Start of RECORDS FOR THIS EXERCISE

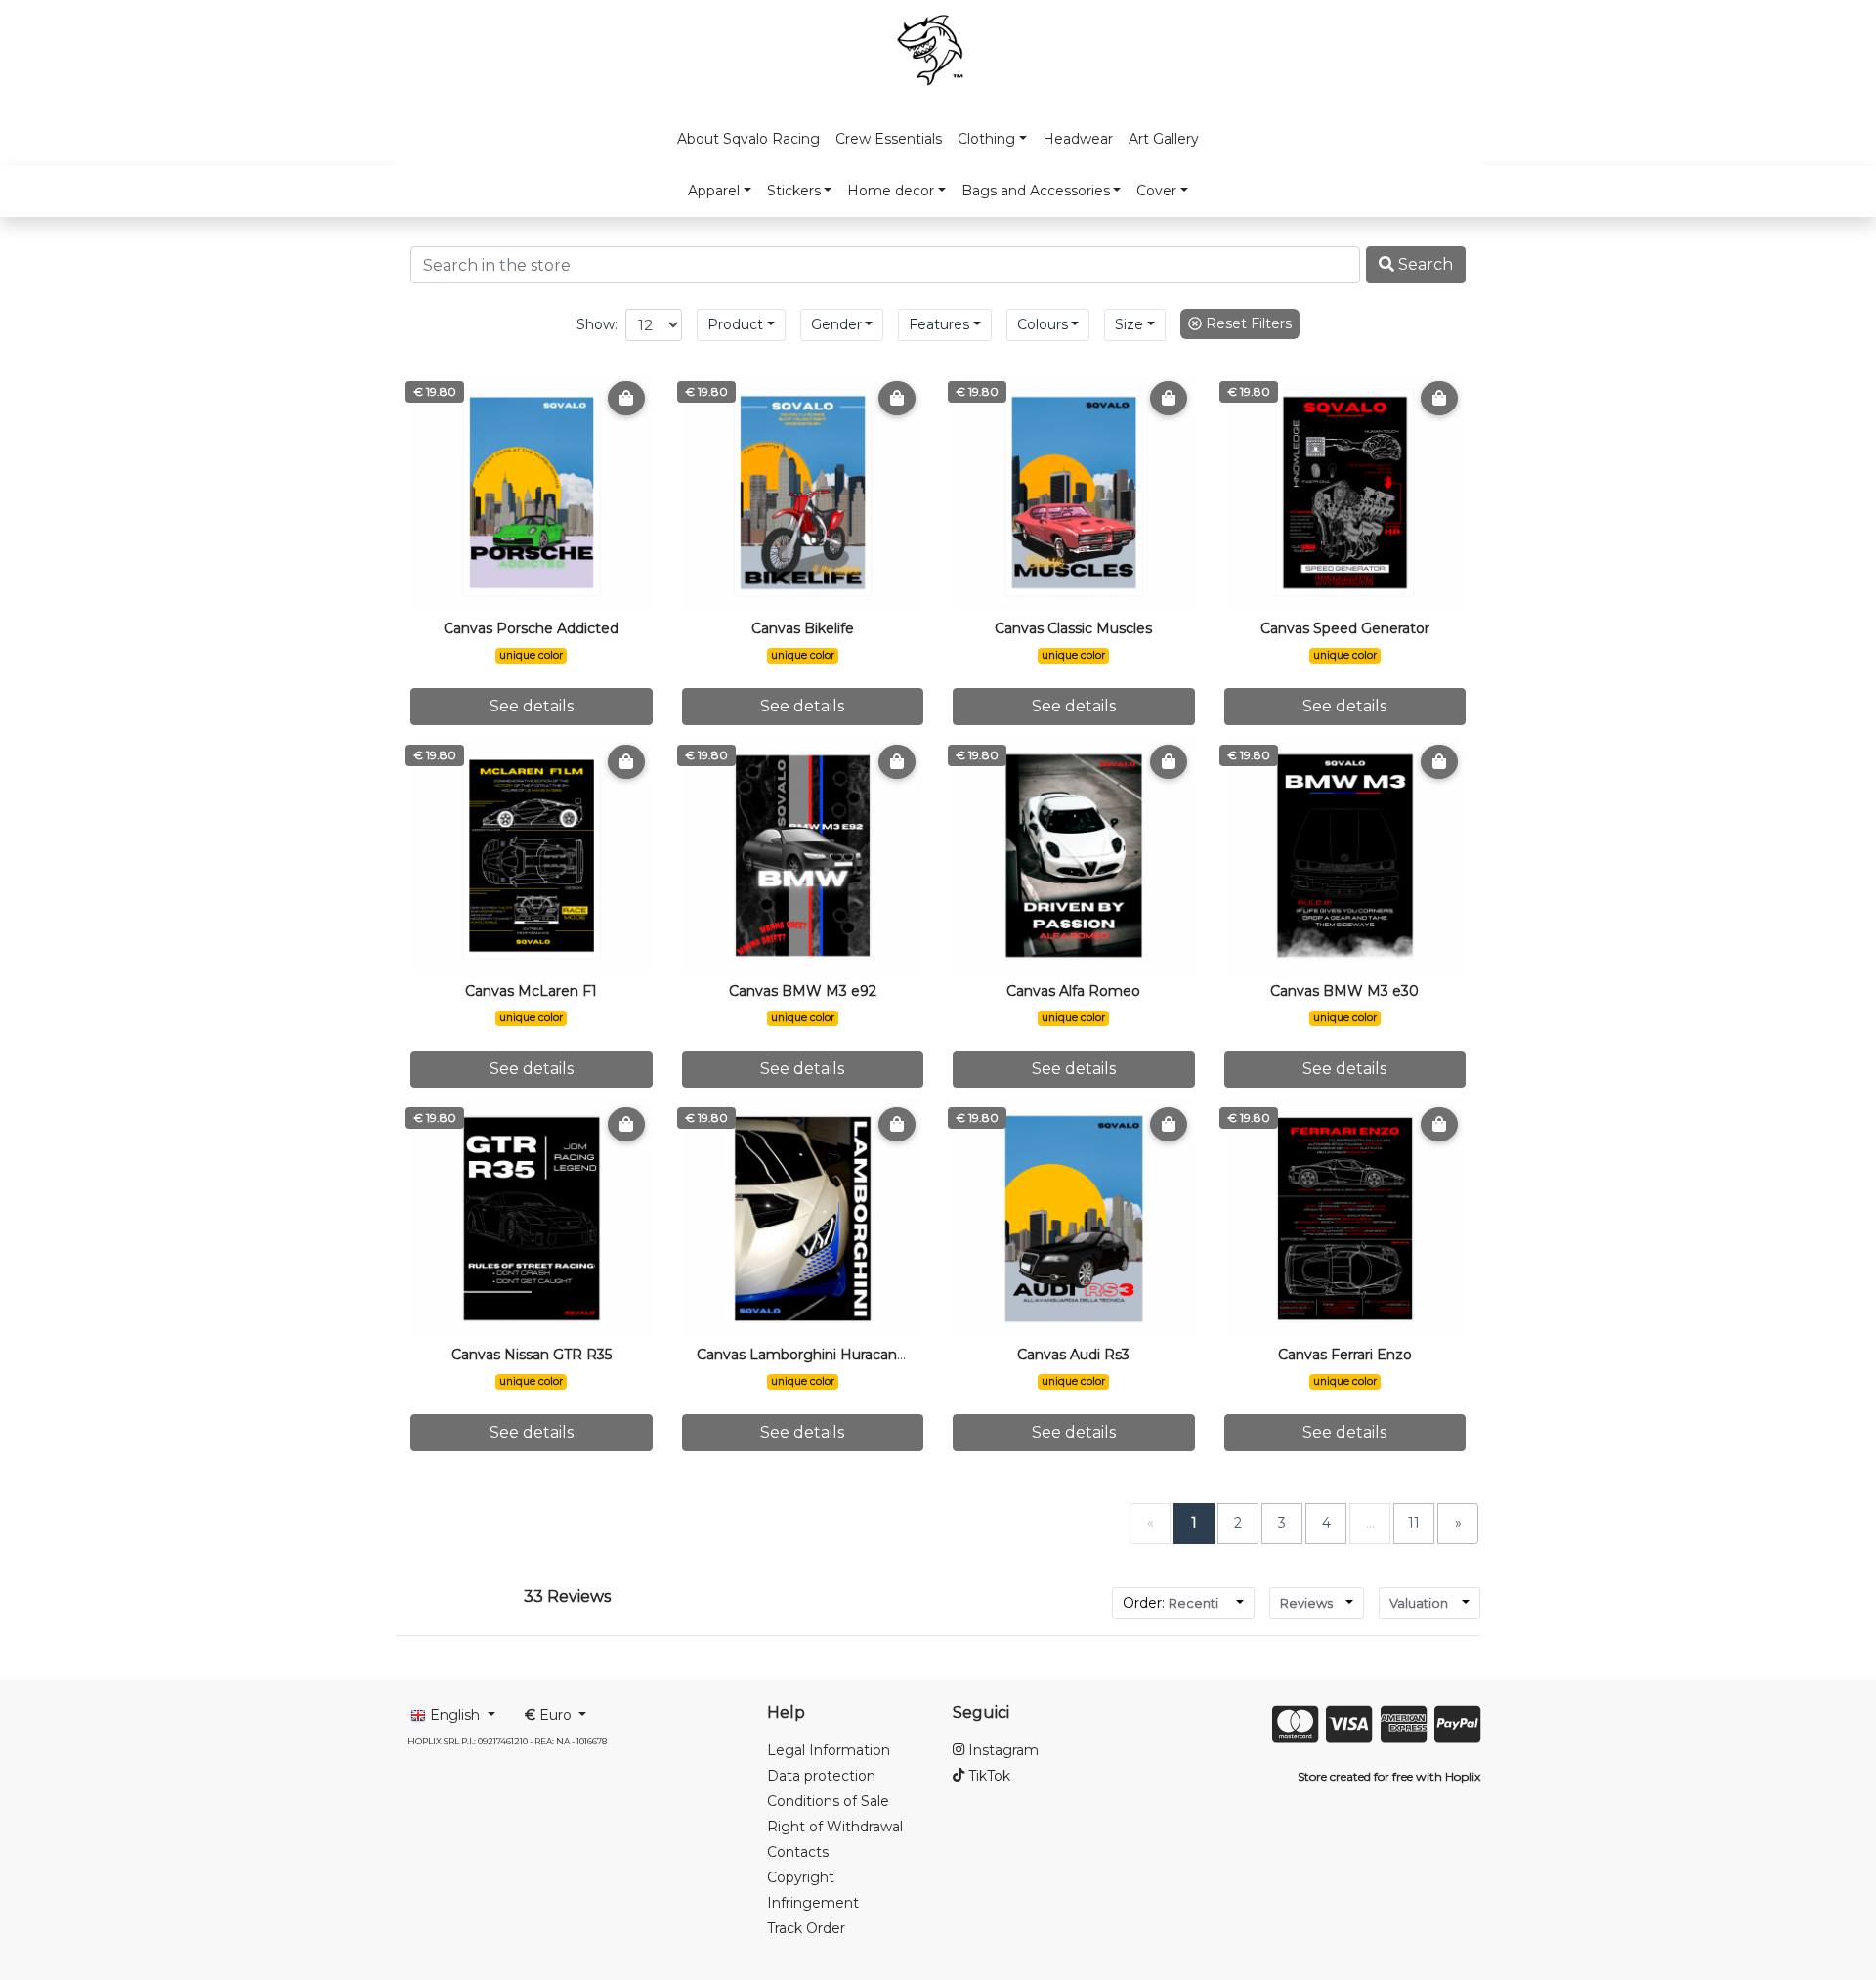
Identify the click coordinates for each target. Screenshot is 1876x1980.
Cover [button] (1156, 190)
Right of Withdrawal (835, 1826)
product (735, 324)
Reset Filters (1247, 323)
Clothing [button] (986, 139)
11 (1414, 1522)
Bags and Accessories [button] (1035, 190)
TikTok (987, 1776)
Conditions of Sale (828, 1801)
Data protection (821, 1776)
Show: (597, 324)
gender (836, 324)
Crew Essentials (888, 139)
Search (1423, 264)
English (455, 1715)
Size (1129, 324)
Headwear (1078, 139)
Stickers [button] (794, 190)
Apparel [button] (714, 190)
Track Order (806, 1928)
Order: (1170, 1603)
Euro (550, 1715)
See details (532, 706)
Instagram (1001, 1750)
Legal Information (828, 1750)
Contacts (798, 1852)
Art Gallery (1164, 139)
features (939, 324)
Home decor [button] (890, 190)
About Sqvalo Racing (748, 139)
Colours (1042, 324)
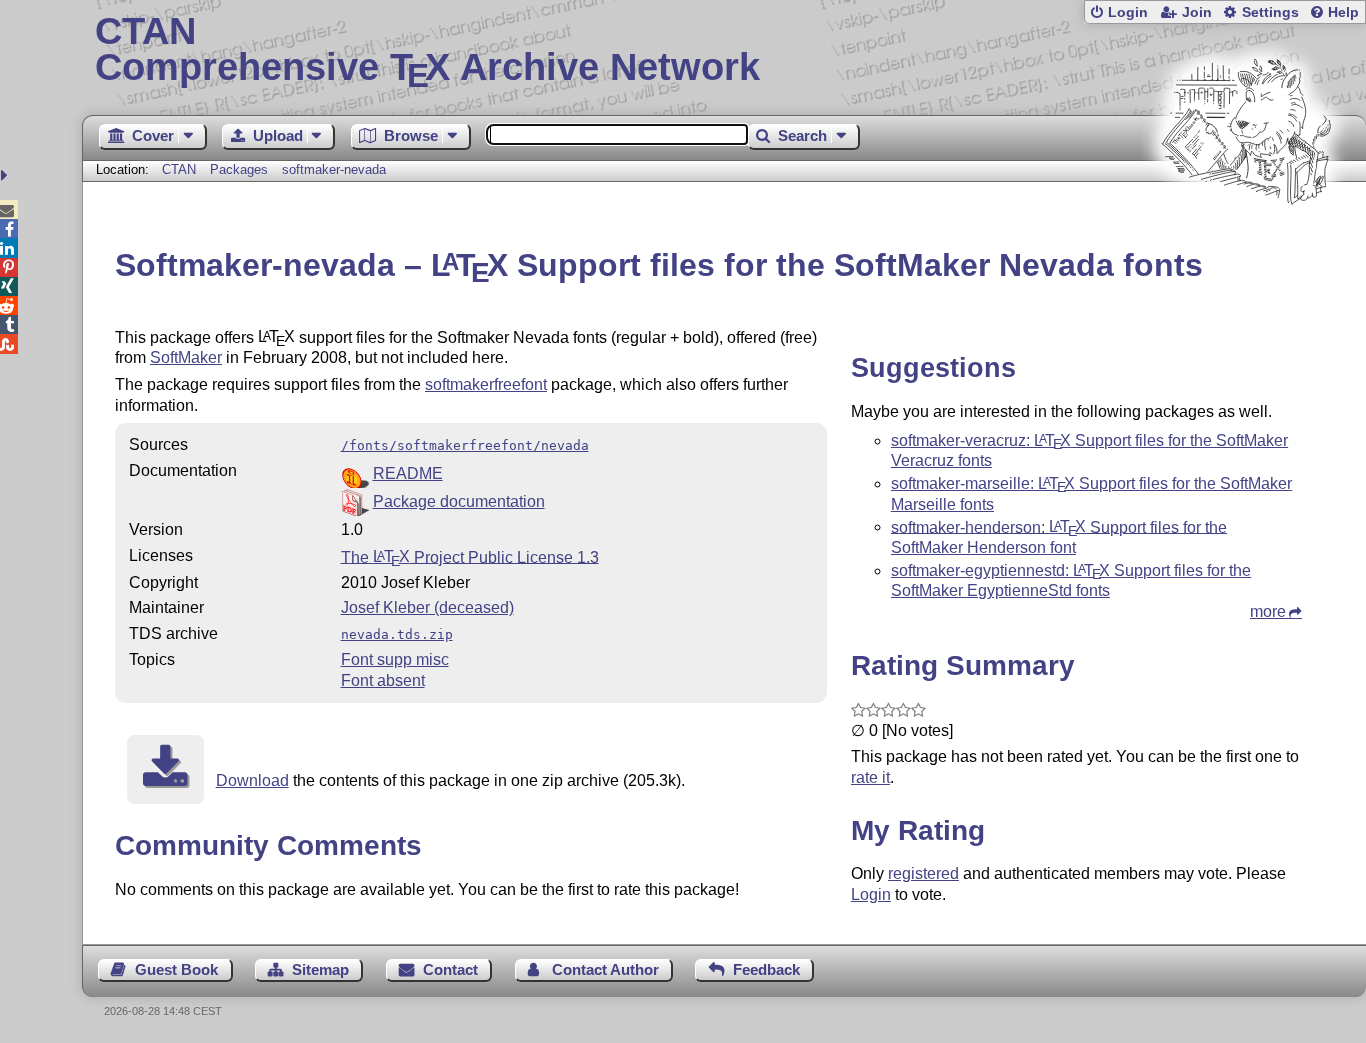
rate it (870, 777)
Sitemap (320, 969)
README (408, 473)
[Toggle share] (6, 175)
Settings (1270, 12)
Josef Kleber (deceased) (427, 607)
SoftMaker (186, 357)
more (1268, 611)
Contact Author (605, 969)
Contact (450, 969)
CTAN (179, 169)
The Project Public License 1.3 (470, 556)
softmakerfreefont (486, 384)
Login (1128, 12)
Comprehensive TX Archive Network (427, 50)
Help (1343, 12)
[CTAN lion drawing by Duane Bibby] (1246, 242)
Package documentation (459, 501)
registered (923, 873)
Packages (241, 169)
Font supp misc (395, 659)
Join (1197, 12)
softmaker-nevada (334, 169)
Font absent (383, 680)
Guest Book (176, 969)
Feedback (766, 969)
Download (252, 780)
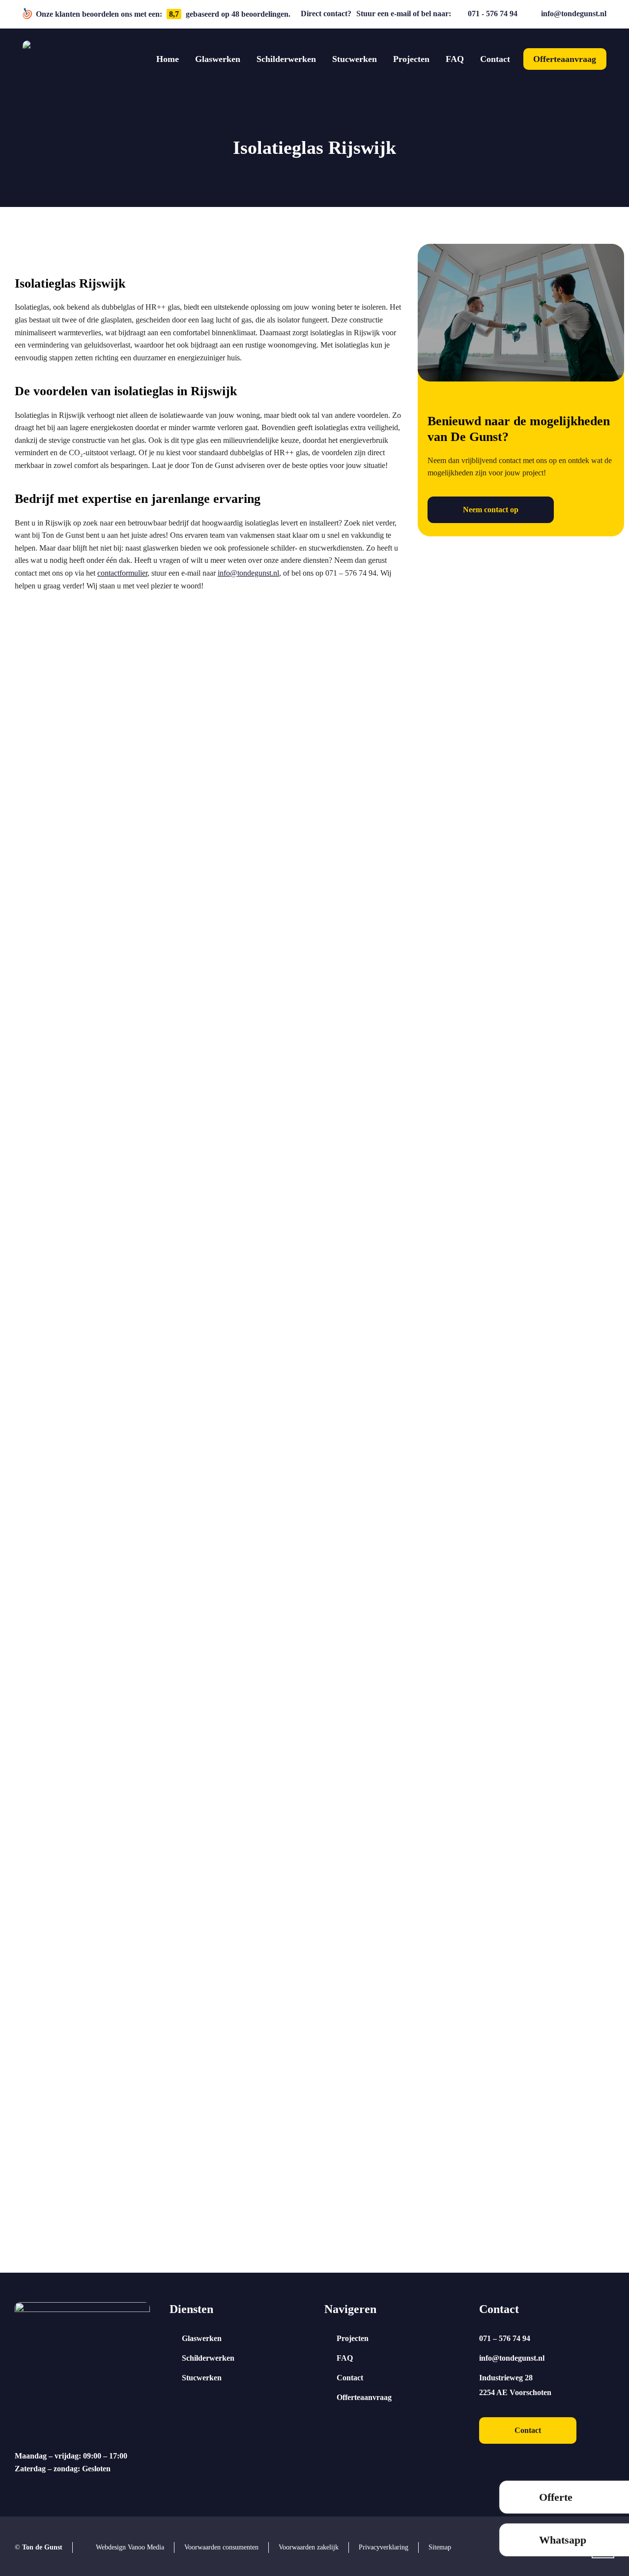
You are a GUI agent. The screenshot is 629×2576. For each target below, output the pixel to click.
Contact (350, 2377)
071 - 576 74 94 (492, 13)
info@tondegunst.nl (573, 13)
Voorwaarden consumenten (221, 2547)
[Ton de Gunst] (41, 59)
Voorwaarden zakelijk (309, 2547)
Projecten (353, 2338)
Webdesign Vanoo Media (130, 2547)
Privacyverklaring (383, 2547)
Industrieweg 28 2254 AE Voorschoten (515, 2385)
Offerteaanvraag (364, 2397)
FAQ (345, 2358)
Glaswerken (202, 2338)
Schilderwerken (208, 2358)
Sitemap (440, 2547)
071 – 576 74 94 (504, 2338)
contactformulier (122, 573)
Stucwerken (202, 2377)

End of RECORDS FOR THIS EXERCISE

Exact copies of the lines from the one containing "Package documentation (459, 501)" through the final line of the data are required; pictures are to be omitted.

Package documentation (459, 501)
registered (923, 873)
Packages (241, 169)
Font supp misc (395, 659)
Join (1197, 12)
softmaker-nevada (334, 169)
Font absent (383, 680)
Guest Book (176, 969)
Feedback (766, 969)
Download (252, 780)
You are a GUI agent. The screenshot is 629×2576. For each target below, output the pixel to click.
Contact (350, 2377)
071 - 576 74 94 (492, 13)
info@tondegunst.nl (573, 13)
Voorwaarden consumenten (221, 2547)
[Ton de Gunst] (41, 59)
Voorwaarden zakelijk (309, 2547)
Projecten (353, 2338)
Webdesign Vanoo Media (130, 2547)
Privacyverklaring (383, 2547)
Industrieweg 28 2254 AE Voorschoten (515, 2385)
Offerteaanvraag (364, 2397)
FAQ (345, 2358)
Glaswerken (202, 2338)
Schilderwerken (208, 2358)
Sitemap (440, 2547)
071 – 576 74 94 (504, 2338)
contactformulier (122, 573)
Stucwerken (202, 2377)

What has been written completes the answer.